**Excerpted records**.

###

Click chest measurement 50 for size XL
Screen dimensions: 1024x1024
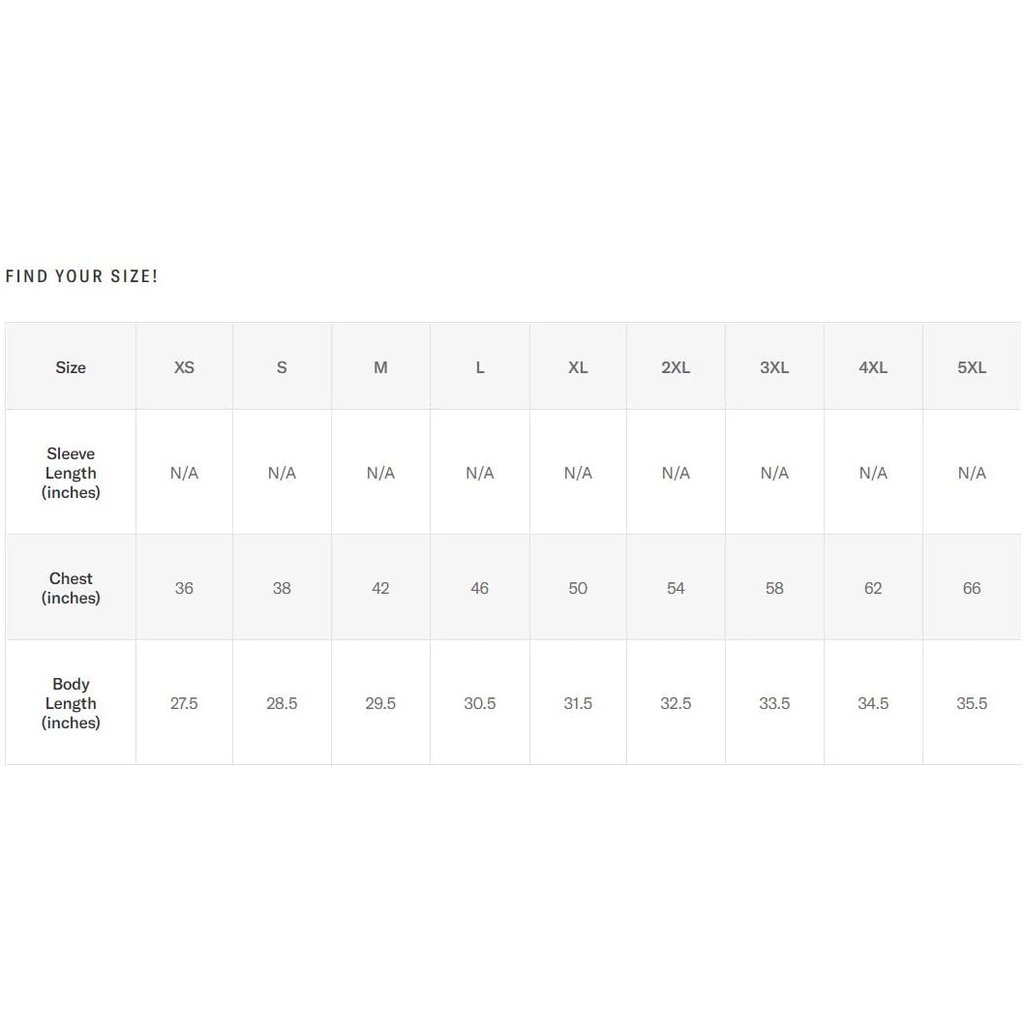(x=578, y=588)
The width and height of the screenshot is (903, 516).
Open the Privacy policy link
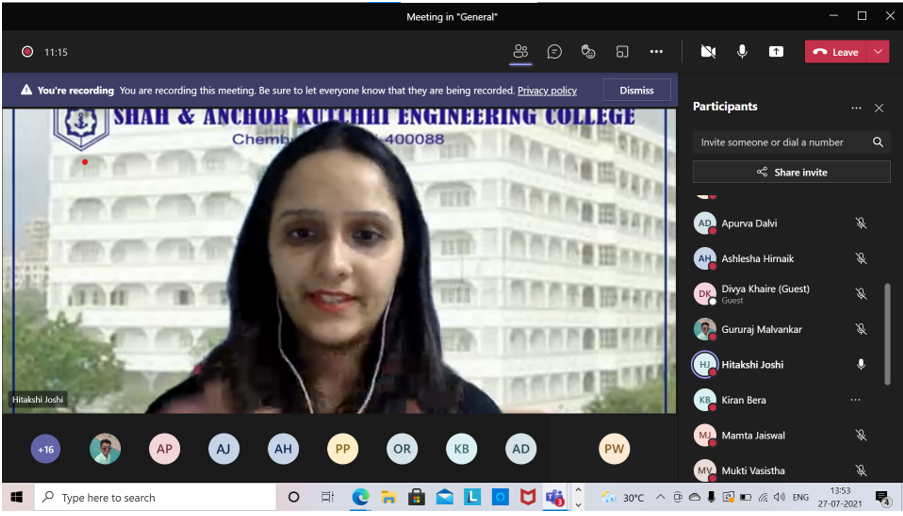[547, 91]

###

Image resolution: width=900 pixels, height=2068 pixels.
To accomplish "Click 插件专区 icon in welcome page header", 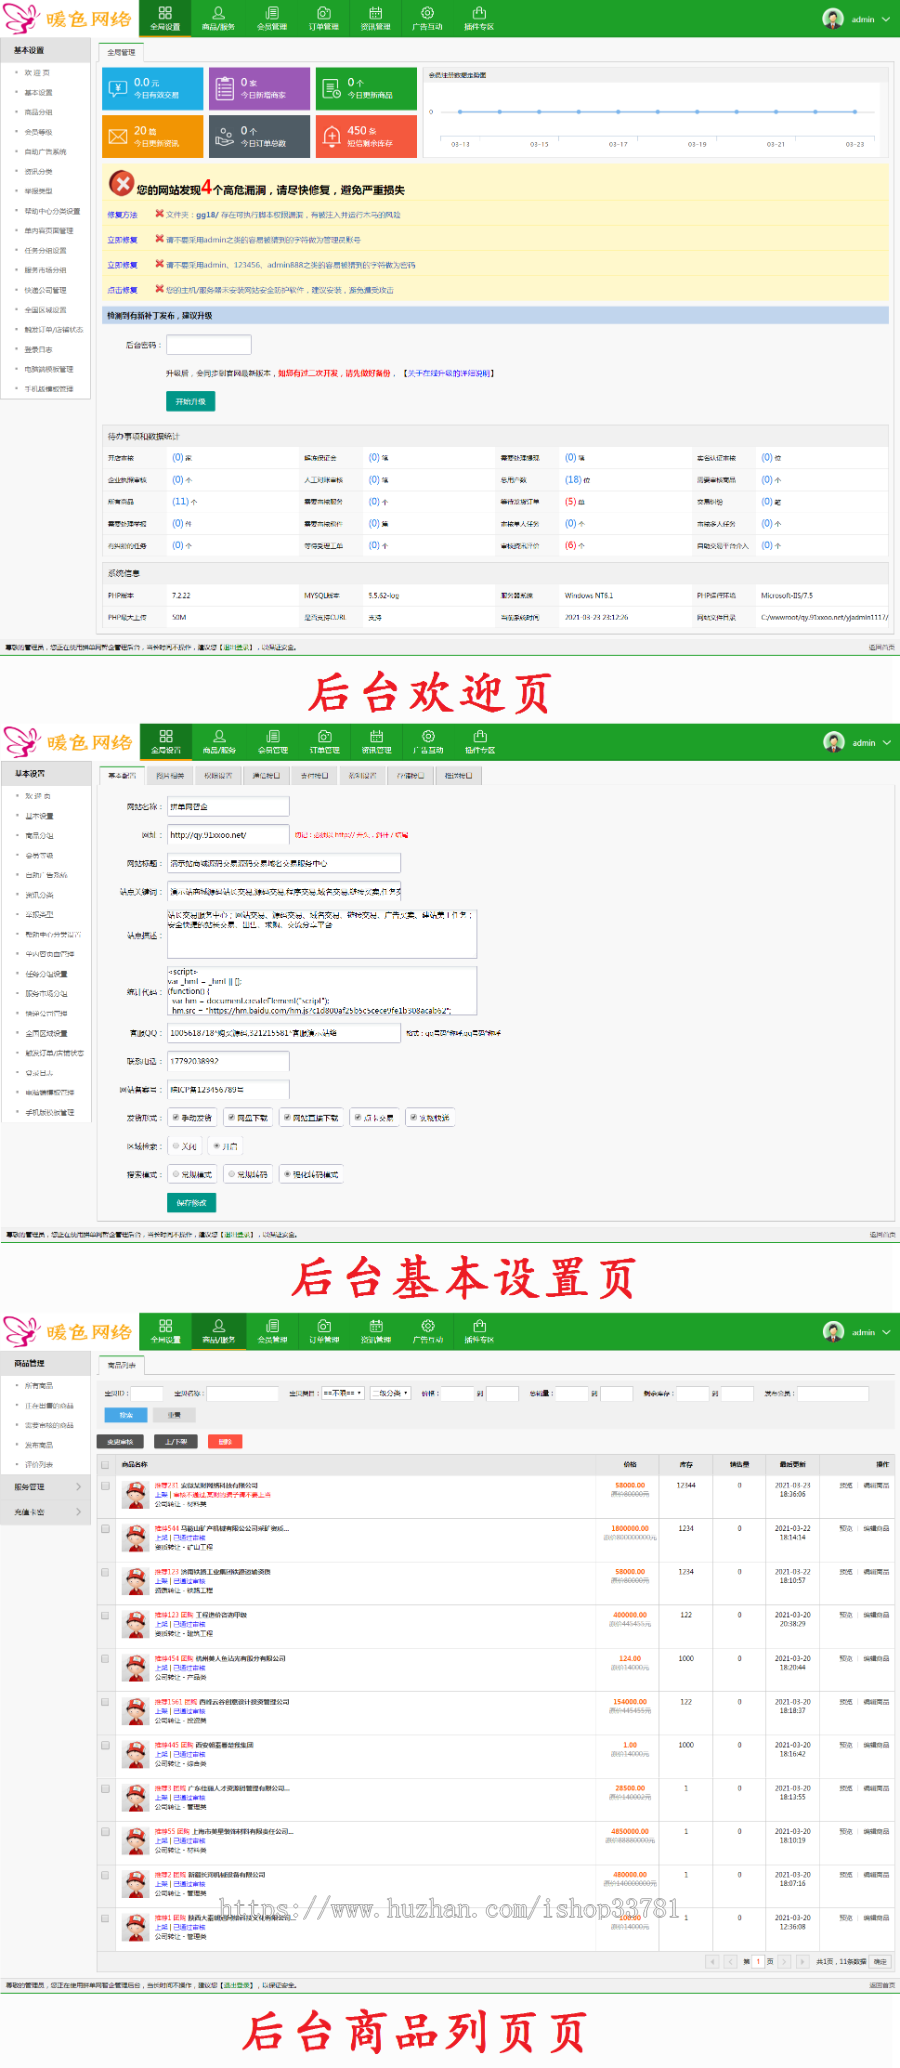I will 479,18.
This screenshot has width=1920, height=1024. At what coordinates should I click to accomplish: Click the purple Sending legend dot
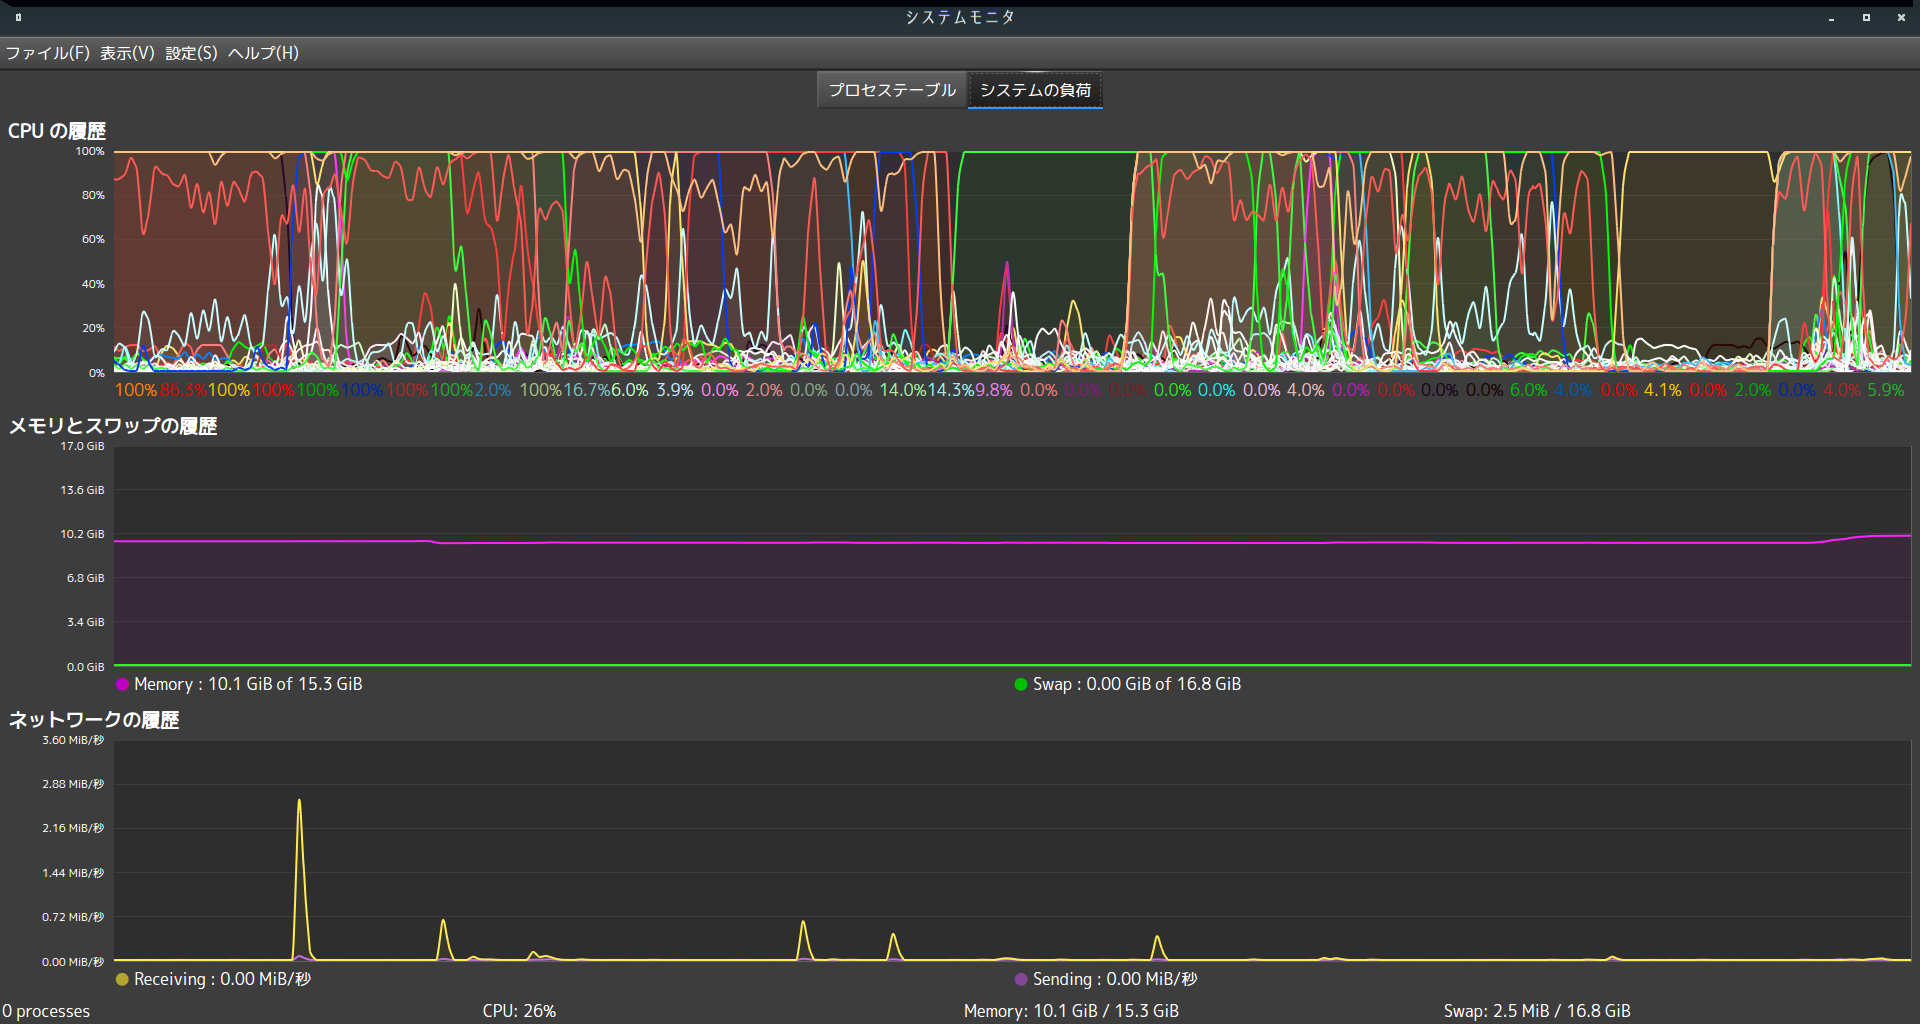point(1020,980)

###

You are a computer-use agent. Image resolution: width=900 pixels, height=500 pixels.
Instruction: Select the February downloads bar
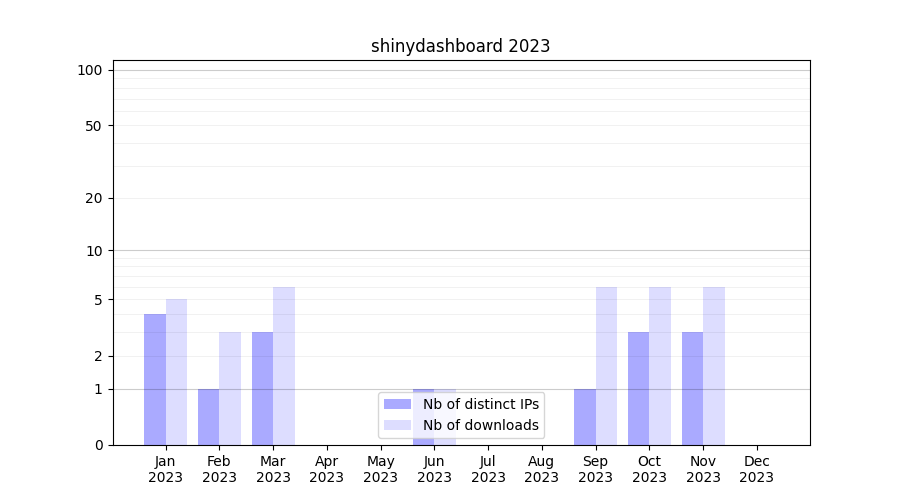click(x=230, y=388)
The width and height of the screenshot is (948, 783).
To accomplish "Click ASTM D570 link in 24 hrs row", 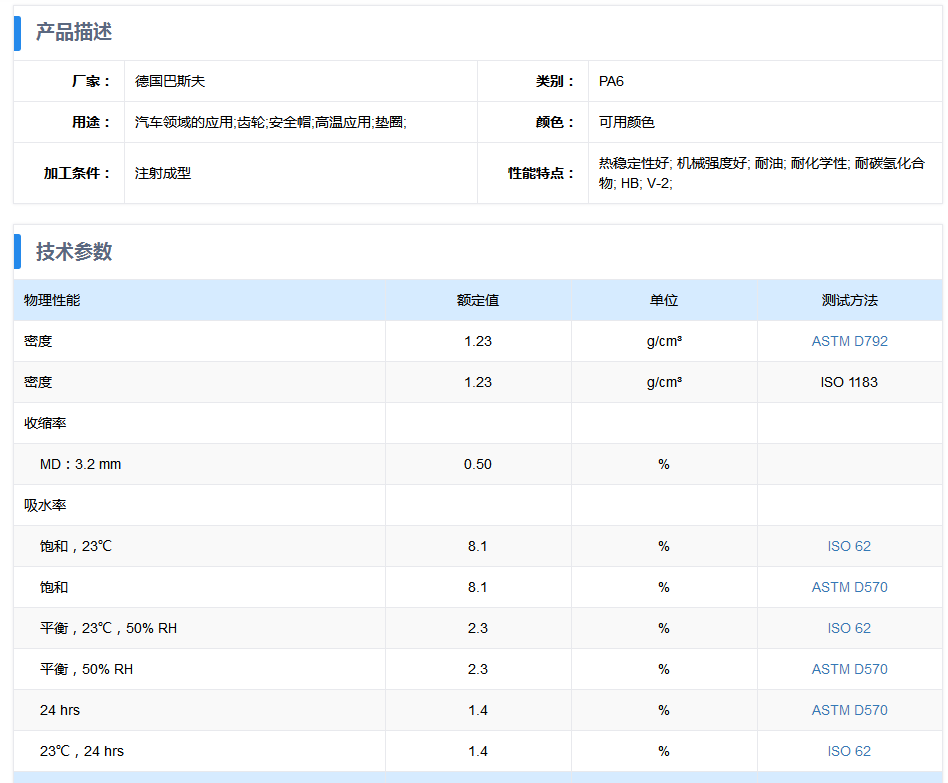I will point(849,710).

###

**Task**. In the material above, how many lines include the string "pixels"? Please reply with the number only.

**Reply to the task**. 2